PARTS OF THE EXERCISE:
A. Write out the passage on the padding argument word for word, everything from "There is an unbounded" down to "NP (see below!)".
B. Carry on the post about the padding argument for NP-intermediate problems, starting right after its final sentence.

I'd just like to write down some version of a padding argument as described in the comments. I don't see why a gap is needed. We want to show that if NP is not contained in P/poly then there is an NP-intermediate problem not contained in P/poly.

There is an unbounded function $f$ such that SAT does not have circuits of size less than $n^{f(n)}$, and so there is a function $g$ that is unbounded, increasing, and $g(n)=o(f(n))$. Let SAT' denote the language obtained by padding SAT strings of length $n$ to $n^{g(n)}$. Then:

  • SAT' is in NP (see below!)
  • SAT' is not in P/poly: given circuits of size $n^k$ for SAT', we get circuits of size $n^{g(n)k}$ for SAT, but this is less than $n^{f(n)}$ for some $n$.
  • There is no P/poly reduction from SAT to SAT': suppose for contradiction that there are circuits $C_n$ of size $n^k$ for SAT, allowing SAT' gates. Pick $N$ large enough that $g(\sqrt{N}) > 2k$ and let $n>N$. Each SAT' gate in $C_n$ has at most $n^k$ inputs. By removing the padding inputs we can trim the SAT' gates in $C_n$ to a SAT gate with less than $\sqrt{n}$ inputs, which we can simulate using $C_{\sqrt{n}}$ - the resulting SAT' gates have at most $n^{k/2}$ inputs. Repeating this and treating $C_N$ by hand, SAT would have circuits of about size $O(n^k n^{k/2} n^{k/4} \dots) \approx O(n^{2k})$ which is less than $n^{f(n)}$ for some $n$.

RECORD EXCERPTS:
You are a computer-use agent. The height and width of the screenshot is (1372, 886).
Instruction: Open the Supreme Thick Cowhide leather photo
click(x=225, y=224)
--
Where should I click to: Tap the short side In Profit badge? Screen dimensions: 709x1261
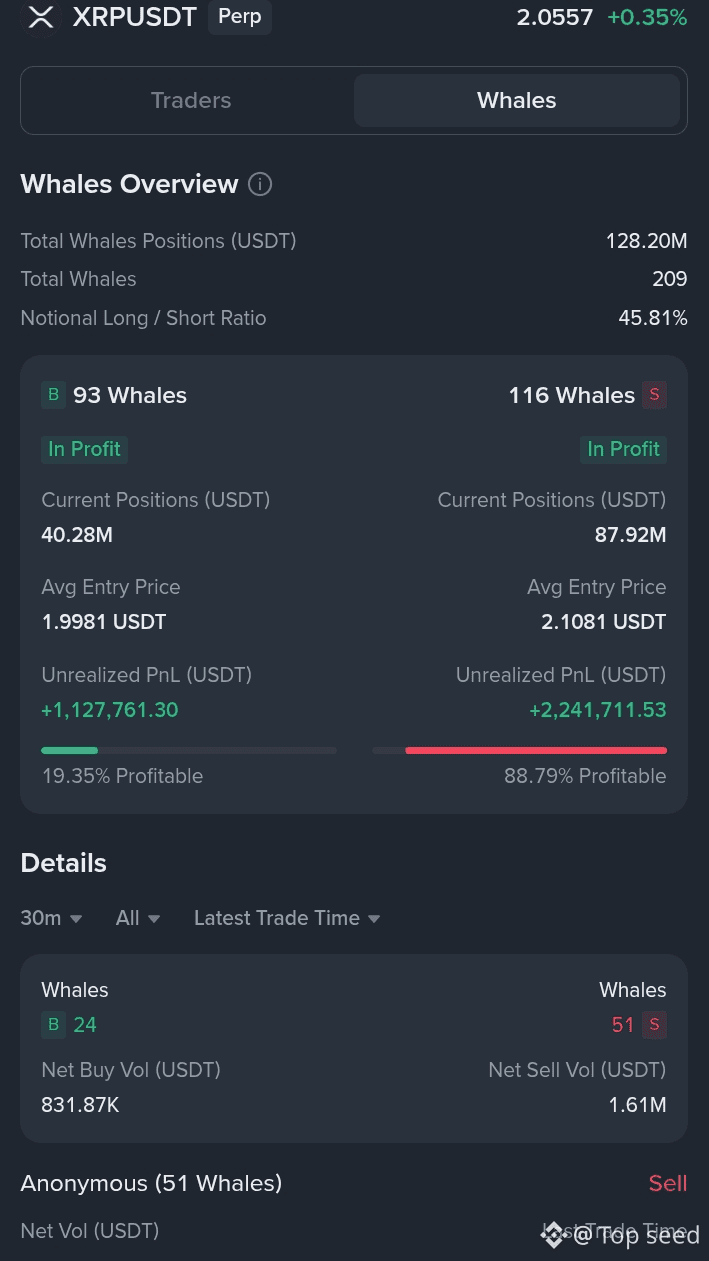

IN RESPONSE:
A.
There is an unbounded function $f$ such that SAT does not have circuits of size less than $n^{f(n)}$, and so there is a function $g$ that is unbounded, increasing, and $g(n)=o(f(n))$. Let SAT' denote the language obtained by padding SAT strings of length $n$ to $n^{g(n)}$. Then:

  • SAT' is in NP (see below!)

B.
Edit:

The choice of $g$ is slightly fiddly. If you are happy putting SAT' in the promise version of NP, this bit is unnecessary.

Define $f(n)$ to be the maximum integer such that there is no circuit of size $n^{f(n)}$ for length $n$ strings for SAT. Define $g(n)$ by an algorithm that calculates $f(m)$ for $m=1,2,\dots$ and stops after time $n$ or when $m=n$, and returns the floor of the square root of the highest value found in this time. So $g(n)$ is unbounded and $\liminf g(n)/f(n)=0$ and $g(n)$ can be computed in time $n$. Now note that the above arguments only rely on SAT having no circuits of size $n^{f(n)}$ for infinitely many $n$.

I'd also find it interesting to see a proof by blowing holes in SAT as in http://blog.computationalcomplexity.org/media/ladner.pdf. Without the NP requirement this is fairly easy: there is a sequence $n_1<n_2<\dots$ such that no circuit os size $(n_k)^k$ detects SAT strings of length $n$; restrict SAT to strings of length $n_{2^{2^i}}$ for some $i$.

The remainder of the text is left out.